When GitHub access is needed, use Tandem's connected GitHub MCP path rather than a separate gh-based adapter. Use local git tools for repository changes, branches, commits, diffs, and tests.
For each task:
1. Confirm the GitHub Project item is actionable.
2. Intake it into a Tandem-native coder run.
3. Inspect the codebase before changing anything.
4. Make the smallest coherent change that satisfies the task.
5. Run relevant verification.
6. Publish remote GitHub updates through GitHub MCP.
7. Leave clear completion or blocker notes with enough detail for the next agent or operator.
Never assume GitHub Project state alone is the source of truth for execution progress.
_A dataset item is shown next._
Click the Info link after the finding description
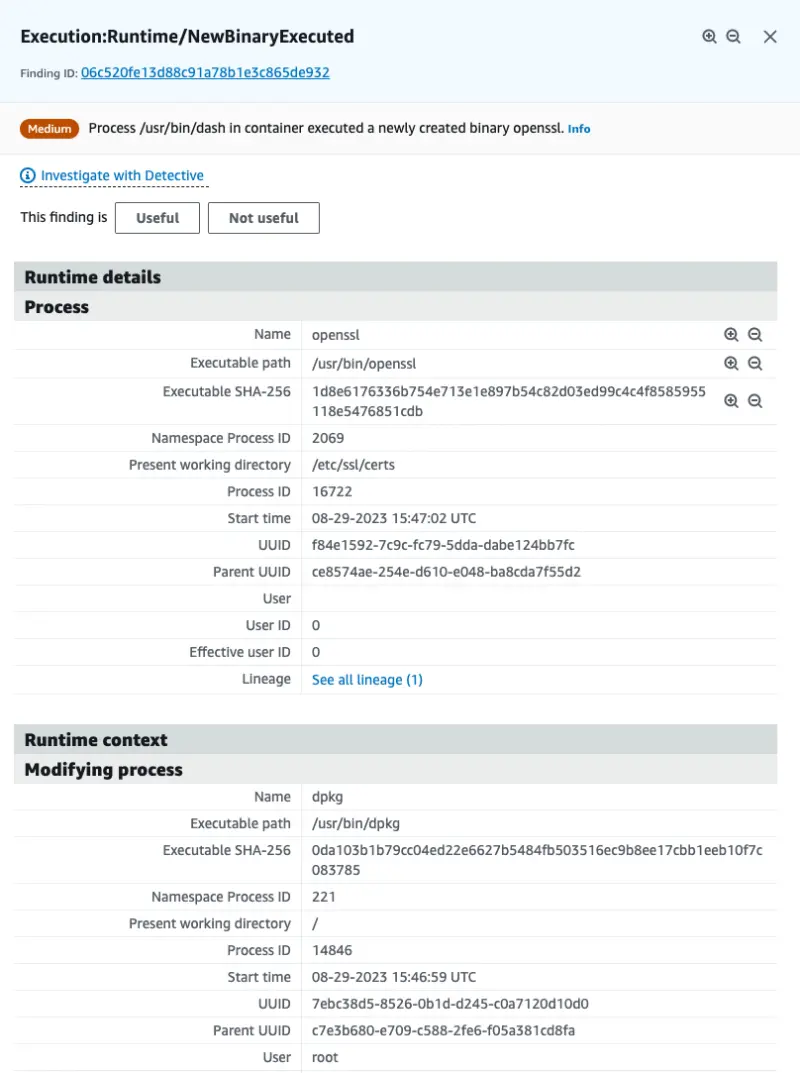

Never introduce a parallel client-side GitHub adapter if Tandem's built-in MCP path can handle the job.

Good Agent Behavior

  • Prefer one project item at a time unless the workflow explicitly supports batching.
  • Convert vague project items into concrete implementation tasks before editing code.
  • Inspect the repo before proposing changes.
  • Keep changes scoped to the assigned issue or TODO.
  • Run the smallest meaningful verification step before declaring success.
  • Update GitHub state only after local work has reached a defensible checkpoint.
  • Surface schema drift, auth failures, or missing MCP tools as operator-visible blockers.

Bad Agent Behavior

  • Treating GitHub Projects as the runtime scheduler
  • depending on gh auth when Tandem MCP auth is already available
  • opening PRs before local verification
  • writing status only to GitHub while Tandem run state stays stale
  • bypassing Tandem tool policy with ad hoc side channels
  • assuming stale cached project schema is still valid after drift is detected

Minimal Operator Validation

Check the engine contract first:

Terminal window
TOKEN="tk_test_token"
HOST="http://127.0.0.1:39731"
PROJECT_ID="repo-123"
curl -s "$HOST/coder/projects/$PROJECT_ID/bindings" \
-H "X-Agent-Token: $TOKEN" | jq .
curl -s "$HOST/coder/projects/$PROJECT_ID/github-project/inbox" \
-H "X-Agent-Token: $TOKEN" | jq .

Then intake a project item:

Terminal window
curl -s -X POST "$HOST/coder/projects/$PROJECT_ID/github-project/intake" \
-H "X-Agent-Token: $TOKEN" \
-H "Content-Type: application/json" \
-d '{
"project_item_id": "PVT_ITEM_123",
"source_client": "autonomous_coding_agent"
}' | jq .

The returned run should expose GitHub Project linkage and remote sync fields. If that contract is unhealthy, fix the engine-side path before adding more agent logic.

Design Guardrails

  • Keep GitHub secrets out of plain config files and logs.
  • Prefer explicit tool allowlists for autonomous runs.
  • Keep GitHub MCP server usage engine-first and namespaced through Tandem.
  • Treat project schema drift and MCP auth challenges as first-class runtime states, not silent failures.